● **Task statement**: Put the records from the line containing "The height and width of the screenshot is (365, 660)." through the line containing "tap(714, 150)" into a two-column CSV headed input and output, with one row per record. Put each record's text and its answer each in one quoted field, with line breaks replaced by spaces.

● **Given data**:
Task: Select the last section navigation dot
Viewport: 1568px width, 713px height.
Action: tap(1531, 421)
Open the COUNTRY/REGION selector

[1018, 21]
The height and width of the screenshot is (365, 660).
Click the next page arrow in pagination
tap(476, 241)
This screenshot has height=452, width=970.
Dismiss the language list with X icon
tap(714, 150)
---
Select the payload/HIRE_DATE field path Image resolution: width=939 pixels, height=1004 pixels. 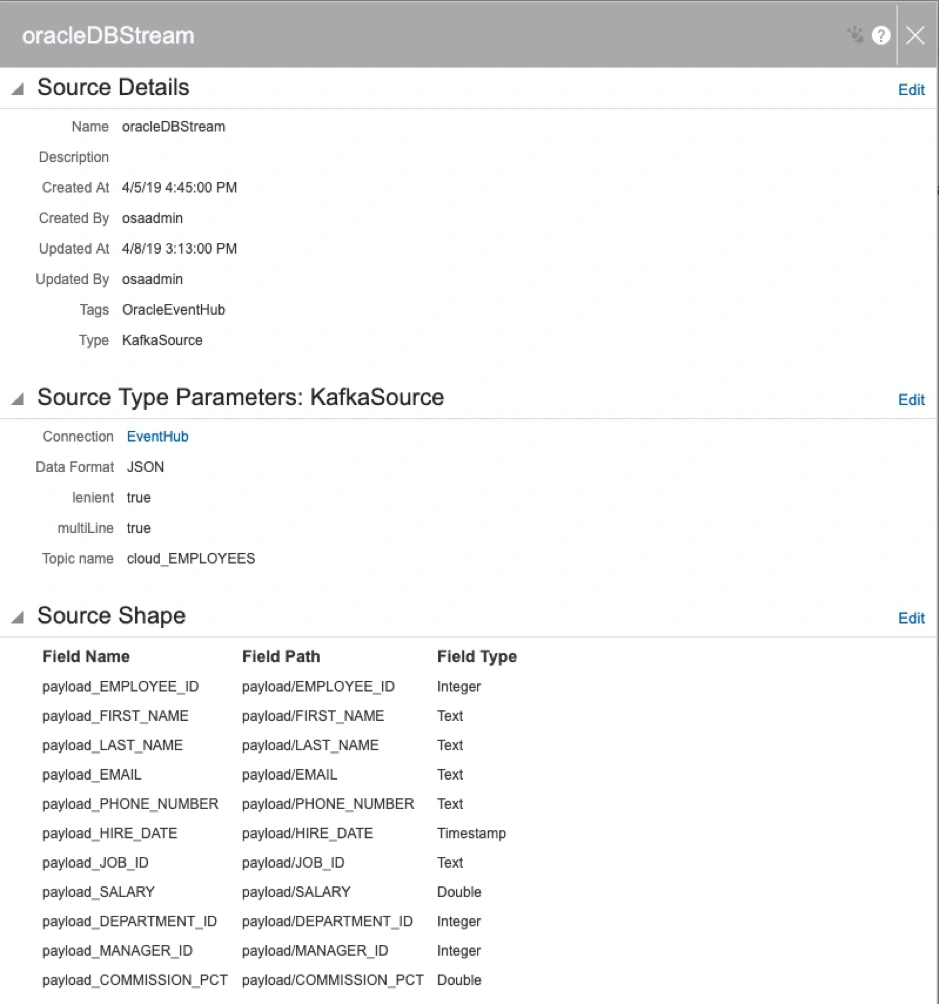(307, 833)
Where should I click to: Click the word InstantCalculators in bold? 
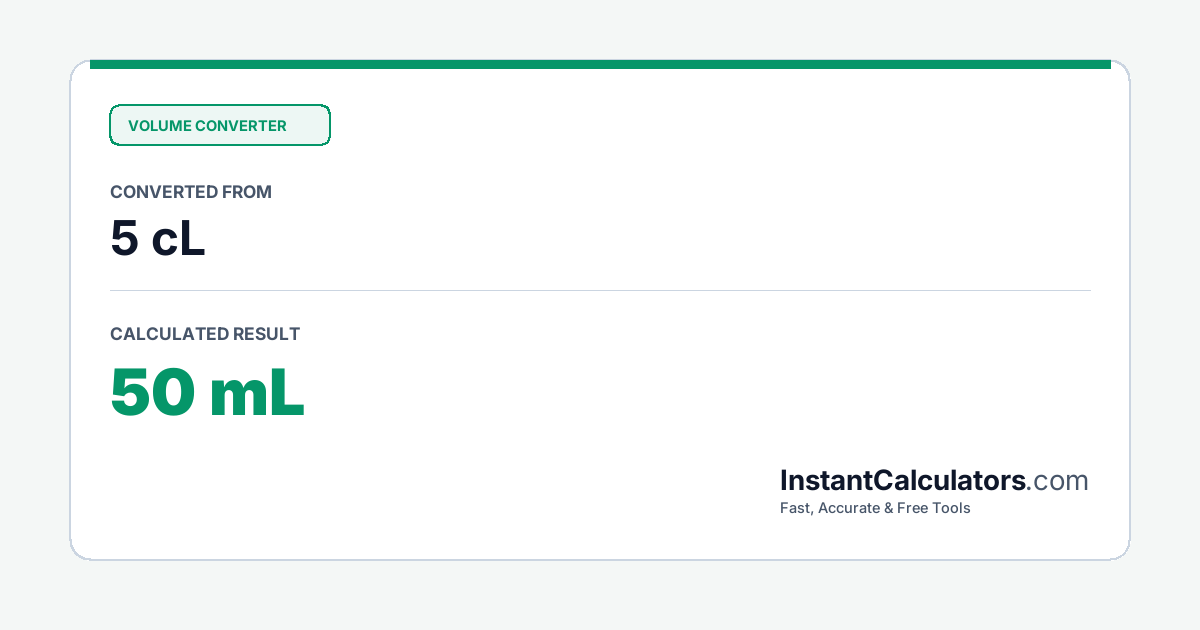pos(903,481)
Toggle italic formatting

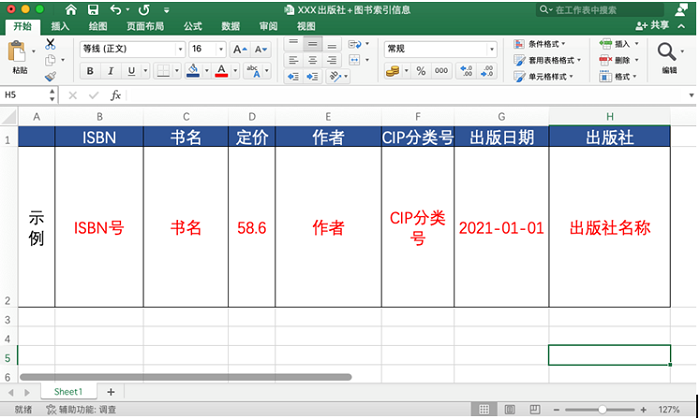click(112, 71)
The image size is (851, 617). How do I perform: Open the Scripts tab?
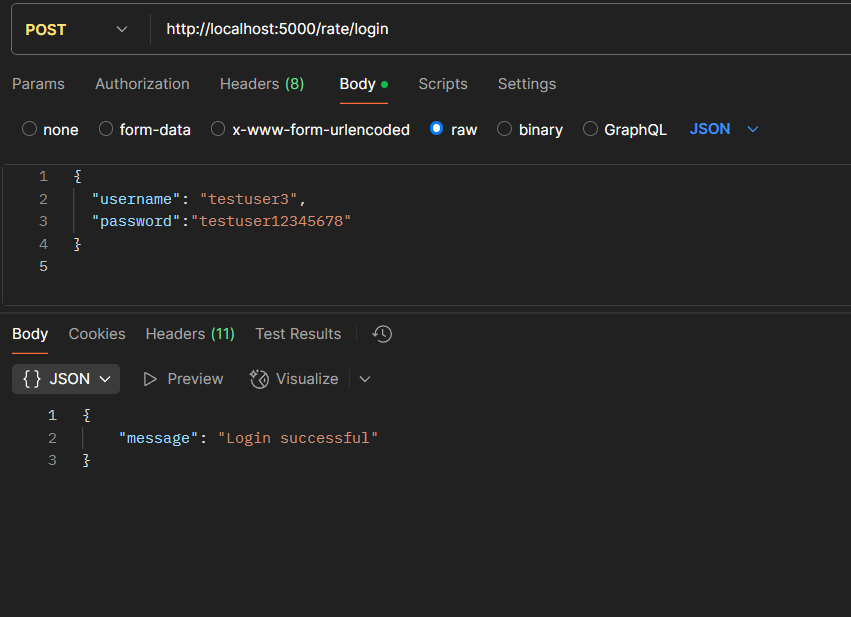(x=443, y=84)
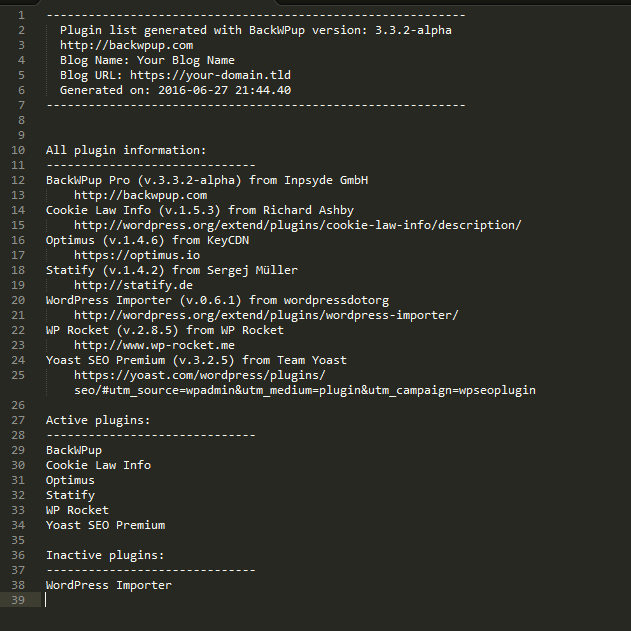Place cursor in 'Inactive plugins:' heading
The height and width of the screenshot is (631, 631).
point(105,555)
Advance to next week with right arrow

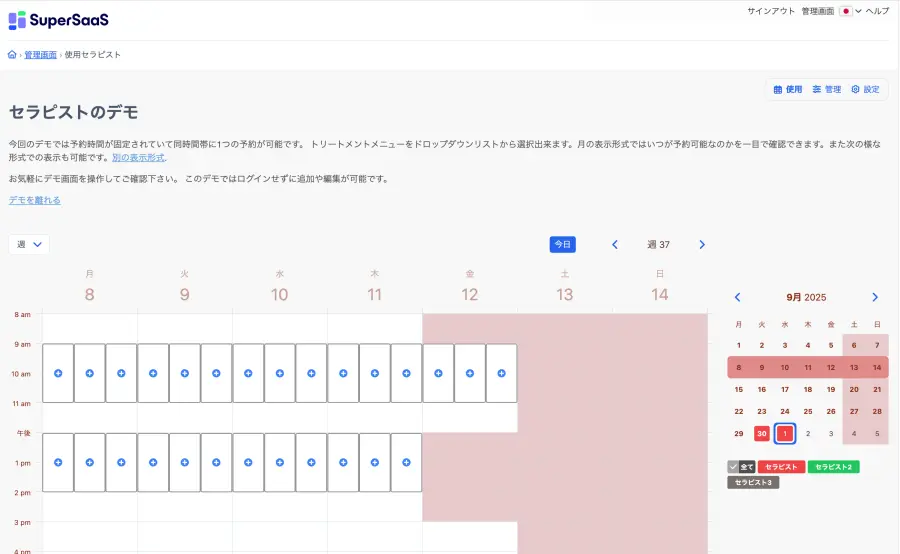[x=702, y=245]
==
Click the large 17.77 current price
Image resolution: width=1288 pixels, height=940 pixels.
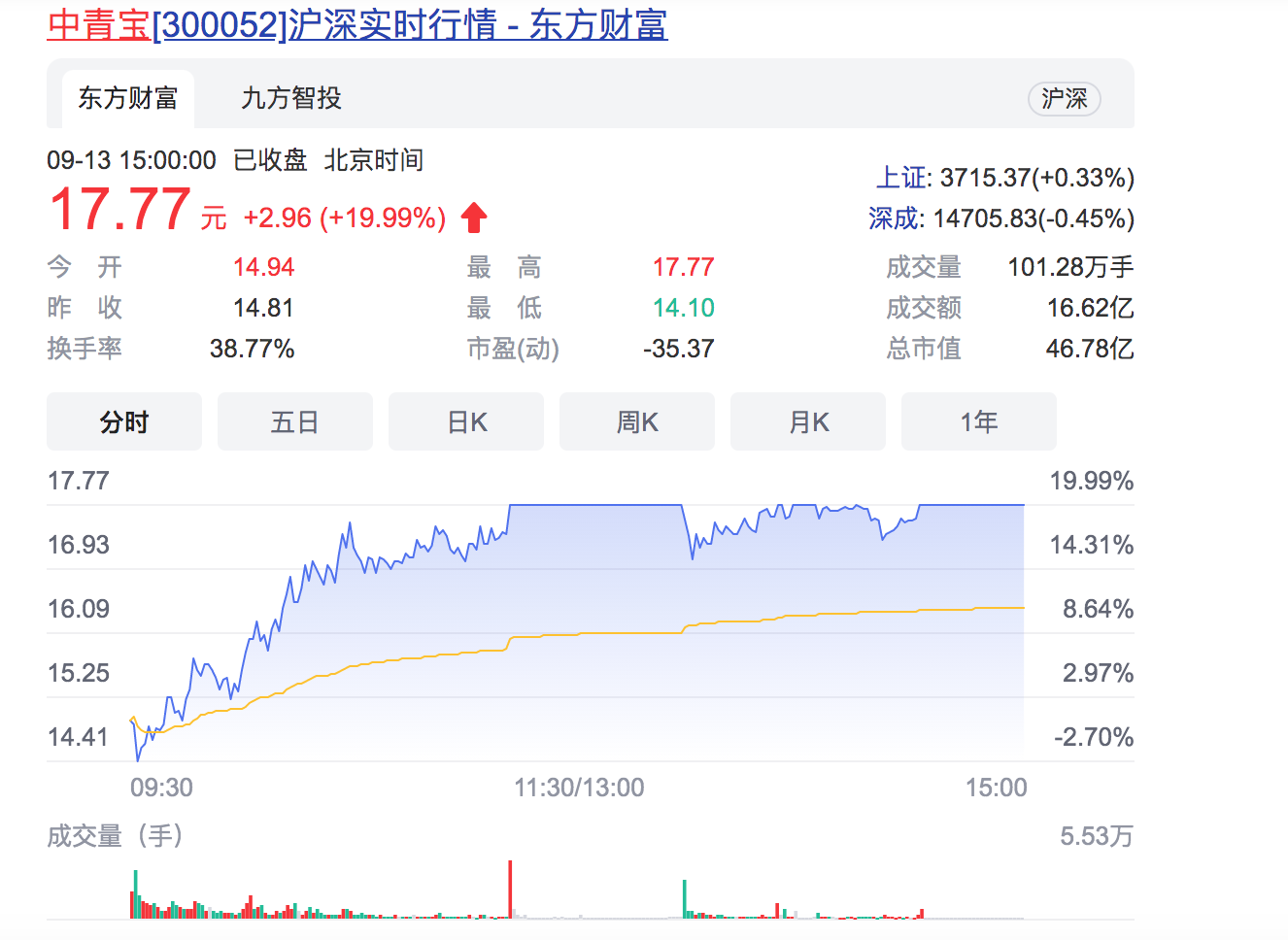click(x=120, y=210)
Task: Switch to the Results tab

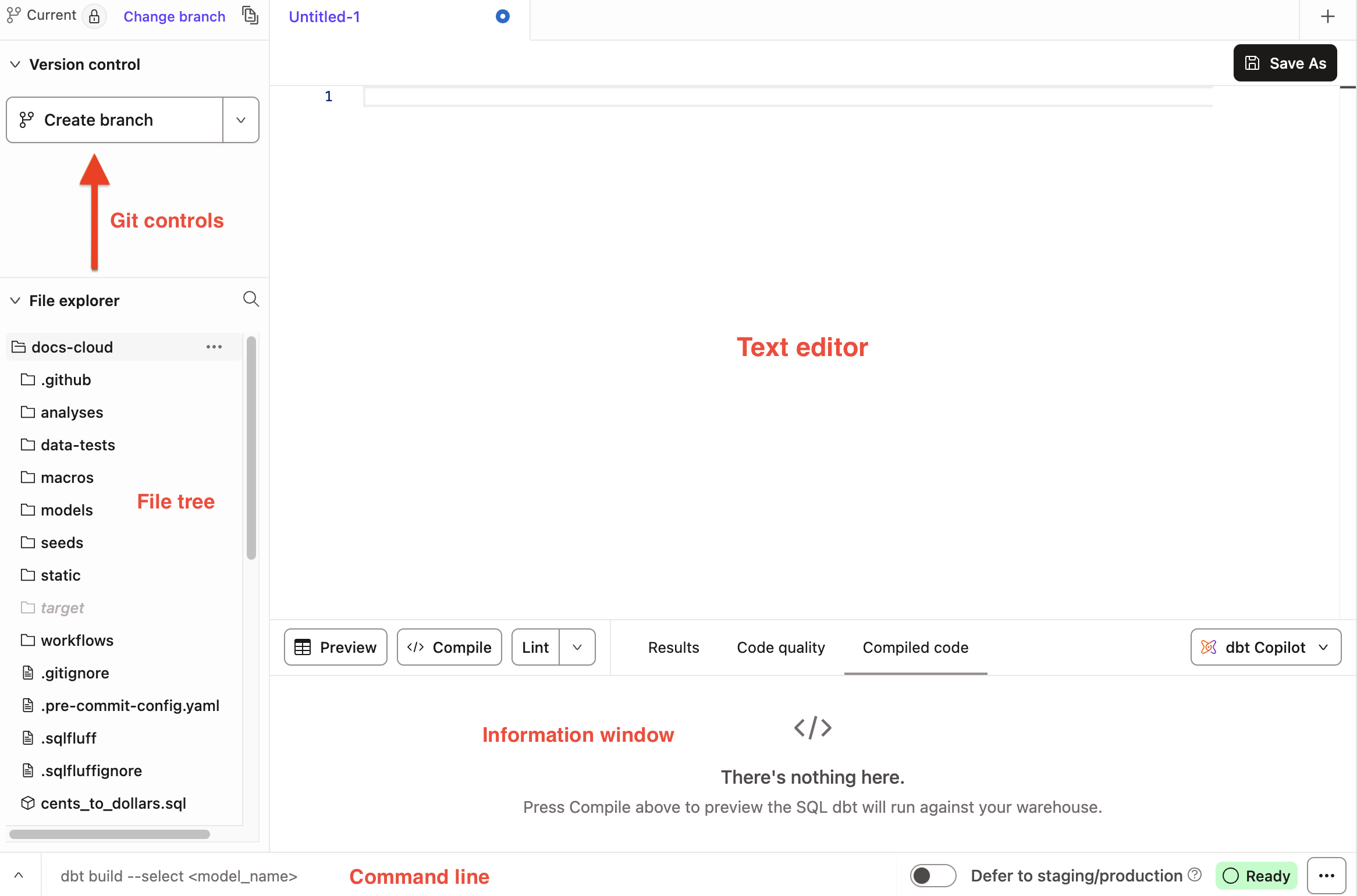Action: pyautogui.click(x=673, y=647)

● **Response**:
input,output
"The height and width of the screenshot is (365, 660). Click the next page arrow in pagination","tap(476, 241)"
"This screenshot has height=452, width=970. Dismiss the language list with X icon","tap(714, 150)"